▶ [What is required]:
Output the data that follows exactly, line for line.

---------------

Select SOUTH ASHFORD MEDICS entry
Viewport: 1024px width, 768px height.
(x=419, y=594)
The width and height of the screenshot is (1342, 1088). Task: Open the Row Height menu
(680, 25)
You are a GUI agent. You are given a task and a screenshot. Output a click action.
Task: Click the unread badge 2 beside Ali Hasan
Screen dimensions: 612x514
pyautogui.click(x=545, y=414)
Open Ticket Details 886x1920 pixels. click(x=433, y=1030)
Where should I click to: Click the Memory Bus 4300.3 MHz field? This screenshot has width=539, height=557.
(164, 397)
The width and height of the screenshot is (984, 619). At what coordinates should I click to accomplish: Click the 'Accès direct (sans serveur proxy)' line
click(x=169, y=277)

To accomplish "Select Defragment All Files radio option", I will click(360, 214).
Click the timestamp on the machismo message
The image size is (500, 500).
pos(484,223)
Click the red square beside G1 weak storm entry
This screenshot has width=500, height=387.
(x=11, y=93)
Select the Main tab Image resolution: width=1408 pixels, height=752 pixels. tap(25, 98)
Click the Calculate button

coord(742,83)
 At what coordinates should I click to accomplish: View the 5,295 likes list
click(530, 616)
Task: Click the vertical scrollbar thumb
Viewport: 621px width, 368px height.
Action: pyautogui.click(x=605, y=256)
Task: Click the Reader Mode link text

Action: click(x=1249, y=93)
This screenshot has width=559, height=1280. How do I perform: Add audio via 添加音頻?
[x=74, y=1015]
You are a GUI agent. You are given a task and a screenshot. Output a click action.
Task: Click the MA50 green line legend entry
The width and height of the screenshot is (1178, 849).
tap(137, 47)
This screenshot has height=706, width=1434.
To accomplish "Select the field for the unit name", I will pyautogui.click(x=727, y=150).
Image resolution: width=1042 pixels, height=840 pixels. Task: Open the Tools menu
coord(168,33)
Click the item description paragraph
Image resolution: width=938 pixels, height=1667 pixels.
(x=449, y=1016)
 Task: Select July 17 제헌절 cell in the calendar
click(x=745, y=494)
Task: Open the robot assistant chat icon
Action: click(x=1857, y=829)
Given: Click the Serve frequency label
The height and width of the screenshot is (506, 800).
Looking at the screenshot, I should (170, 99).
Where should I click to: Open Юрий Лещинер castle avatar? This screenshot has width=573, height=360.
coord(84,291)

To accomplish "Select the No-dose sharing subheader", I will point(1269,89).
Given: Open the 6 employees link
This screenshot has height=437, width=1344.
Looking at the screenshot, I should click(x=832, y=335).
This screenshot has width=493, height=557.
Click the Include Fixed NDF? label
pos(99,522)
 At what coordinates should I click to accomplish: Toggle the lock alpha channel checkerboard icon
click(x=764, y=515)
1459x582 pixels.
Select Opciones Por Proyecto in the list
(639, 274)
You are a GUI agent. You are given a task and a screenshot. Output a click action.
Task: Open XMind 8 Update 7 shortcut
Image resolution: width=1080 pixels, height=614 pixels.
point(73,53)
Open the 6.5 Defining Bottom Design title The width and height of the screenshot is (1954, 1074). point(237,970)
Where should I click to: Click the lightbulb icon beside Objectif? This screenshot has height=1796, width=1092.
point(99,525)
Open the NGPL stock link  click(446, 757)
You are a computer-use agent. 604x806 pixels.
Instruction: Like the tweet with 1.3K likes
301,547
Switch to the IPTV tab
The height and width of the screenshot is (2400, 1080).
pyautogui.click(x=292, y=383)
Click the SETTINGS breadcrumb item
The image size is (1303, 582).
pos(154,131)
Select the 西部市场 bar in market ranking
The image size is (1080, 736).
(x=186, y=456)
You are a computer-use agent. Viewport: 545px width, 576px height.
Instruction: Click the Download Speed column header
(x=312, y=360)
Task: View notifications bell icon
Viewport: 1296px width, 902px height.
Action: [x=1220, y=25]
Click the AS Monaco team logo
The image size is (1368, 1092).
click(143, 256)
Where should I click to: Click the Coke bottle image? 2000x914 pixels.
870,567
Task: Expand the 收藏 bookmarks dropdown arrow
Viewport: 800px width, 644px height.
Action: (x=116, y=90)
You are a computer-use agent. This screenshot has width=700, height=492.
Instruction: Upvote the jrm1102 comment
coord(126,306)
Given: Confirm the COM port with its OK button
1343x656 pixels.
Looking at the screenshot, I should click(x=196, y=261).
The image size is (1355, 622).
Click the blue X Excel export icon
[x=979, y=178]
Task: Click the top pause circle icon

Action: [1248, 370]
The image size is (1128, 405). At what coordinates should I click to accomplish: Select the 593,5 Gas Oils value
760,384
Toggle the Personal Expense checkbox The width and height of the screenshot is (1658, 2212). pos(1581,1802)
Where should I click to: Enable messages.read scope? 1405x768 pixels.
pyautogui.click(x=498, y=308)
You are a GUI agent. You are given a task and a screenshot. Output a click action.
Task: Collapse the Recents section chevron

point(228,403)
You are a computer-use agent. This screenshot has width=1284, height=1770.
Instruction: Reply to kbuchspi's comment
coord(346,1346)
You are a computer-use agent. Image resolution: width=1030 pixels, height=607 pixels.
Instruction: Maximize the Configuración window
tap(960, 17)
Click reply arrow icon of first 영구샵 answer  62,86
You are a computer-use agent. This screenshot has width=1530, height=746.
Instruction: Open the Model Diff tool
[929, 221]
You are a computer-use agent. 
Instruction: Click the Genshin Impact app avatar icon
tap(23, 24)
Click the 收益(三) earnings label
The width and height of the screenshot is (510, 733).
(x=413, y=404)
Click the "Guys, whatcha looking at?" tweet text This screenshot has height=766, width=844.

---------------

▶ [Solution to this task]:
Select SOUTH ASHFORD MEDICS entry
Viewport: 1024px width, 768px height.
(x=419, y=594)
The width and height of the screenshot is (1342, 1088). Task: Open the Row Height menu
(680, 25)
You are a GUI agent. You are given a task and a screenshot. Output a click action.
Task: Click the unread badge 2 beside Ali Hasan
Screen dimensions: 612x514
pyautogui.click(x=545, y=414)
Open Ticket Details 886x1920 pixels. click(x=433, y=1030)
Where should I click to: Click the Memory Bus 4300.3 MHz field? This screenshot has width=539, height=557.
(164, 397)
The width and height of the screenshot is (984, 619). At what coordinates should I click to accomplish: Click the 'Accès direct (sans serveur proxy)' line
click(x=169, y=277)

To accomplish "Select Defragment All Files radio option", I will click(360, 214).
Click the timestamp on the machismo message
The image size is (500, 500).
pos(484,223)
Click the red square beside G1 weak storm entry
This screenshot has width=500, height=387.
(x=11, y=93)
Select the Main tab Image resolution: width=1408 pixels, height=752 pixels. tap(25, 98)
Click the Calculate button

coord(742,83)
 At what coordinates should I click to accomplish: View the 5,295 likes list
click(530, 616)
Task: Click the vertical scrollbar thumb
Viewport: 621px width, 368px height.
Action: pyautogui.click(x=605, y=256)
Task: Click the Reader Mode link text

Action: click(x=1249, y=93)
This screenshot has width=559, height=1280. How do I perform: Add audio via 添加音頻?
[x=74, y=1015]
You are a GUI agent. You are given a task and a screenshot. Output a click action.
Task: Click the MA50 green line legend entry
The width and height of the screenshot is (1178, 849).
tap(137, 47)
This screenshot has height=706, width=1434.
To accomplish "Select the field for the unit name", I will pyautogui.click(x=727, y=150).
Image resolution: width=1042 pixels, height=840 pixels. Task: Open the Tools menu
coord(168,33)
Click the item description paragraph
Image resolution: width=938 pixels, height=1667 pixels.
(x=449, y=1016)
 Task: Select July 17 제헌절 cell in the calendar
click(x=745, y=494)
Task: Open the robot assistant chat icon
Action: click(x=1857, y=829)
Given: Click the Serve frequency label
The height and width of the screenshot is (506, 800).
Looking at the screenshot, I should (170, 99).
Where should I click to: Open Юрий Лещинер castle avatar? This screenshot has width=573, height=360.
coord(84,291)

To accomplish "Select the No-dose sharing subheader", I will point(1269,89).
Given: Open the 6 employees link
This screenshot has height=437, width=1344.
Looking at the screenshot, I should click(x=832, y=335).
This screenshot has width=493, height=557.
Click the Include Fixed NDF? label
pos(99,522)
 At what coordinates should I click to accomplish: Toggle the lock alpha channel checkerboard icon
click(x=764, y=515)
1459x582 pixels.
Select Opciones Por Proyecto in the list
(639, 274)
You are a GUI agent. You are given a task and a screenshot. Output a click action.
Task: Open XMind 8 Update 7 shortcut
Image resolution: width=1080 pixels, height=614 pixels.
point(73,53)
Open the 6.5 Defining Bottom Design title The width and height of the screenshot is (1954, 1074). point(237,970)
Where should I click to: Click the lightbulb icon beside Objectif? This screenshot has height=1796, width=1092.
point(99,525)
Open the NGPL stock link  click(446, 757)
You are a computer-use agent. 604x806 pixels.
Instruction: Like the tweet with 1.3K likes
301,547
Switch to the IPTV tab
The height and width of the screenshot is (2400, 1080).
pyautogui.click(x=292, y=383)
Click the SETTINGS breadcrumb item
The image size is (1303, 582).
pos(154,131)
Select the 西部市场 bar in market ranking
The image size is (1080, 736).
(x=186, y=456)
You are a computer-use agent. Viewport: 545px width, 576px height.
Instruction: Click the Download Speed column header
(x=312, y=360)
Task: View notifications bell icon
Viewport: 1296px width, 902px height.
Action: [x=1220, y=25]
Click the AS Monaco team logo
The image size is (1368, 1092).
click(143, 256)
Where should I click to: Click the Coke bottle image? 2000x914 pixels.
870,567
Task: Expand the 收藏 bookmarks dropdown arrow
Viewport: 800px width, 644px height.
Action: (x=116, y=90)
You are a computer-use agent. This screenshot has width=700, height=492.
Instruction: Upvote the jrm1102 comment
coord(126,306)
Given: Confirm the COM port with its OK button
1343x656 pixels.
Looking at the screenshot, I should click(x=196, y=261).
The image size is (1355, 622).
Click the blue X Excel export icon
[x=979, y=178]
Task: Click the top pause circle icon

Action: [1248, 370]
The image size is (1128, 405). At what coordinates should I click to accomplish: Select the 593,5 Gas Oils value
760,384
Toggle the Personal Expense checkbox The width and height of the screenshot is (1658, 2212). pos(1581,1802)
Where should I click to: Enable messages.read scope? 1405x768 pixels.
pyautogui.click(x=498, y=308)
You are a GUI agent. You are given a task and a screenshot. Output a click action.
Task: Collapse the Recents section chevron

point(228,403)
You are a computer-use agent. This screenshot has width=1284, height=1770.
Instruction: Reply to kbuchspi's comment
coord(346,1346)
You are a computer-use agent. Image resolution: width=1030 pixels, height=607 pixels.
Instruction: Maximize the Configuración window
tap(960, 17)
Click reply arrow icon of first 영구샵 answer  62,86
You are a computer-use agent. This screenshot has width=1530, height=746.
Instruction: Open the Model Diff tool
[929, 221]
You are a computer-use agent. 
Instruction: Click the Genshin Impact app avatar icon
tap(23, 24)
Click the 收益(三) earnings label
The width and height of the screenshot is (510, 733).
(x=413, y=404)
Click the "Guys, whatcha looking at?" tweet text This screenshot has height=766, width=844.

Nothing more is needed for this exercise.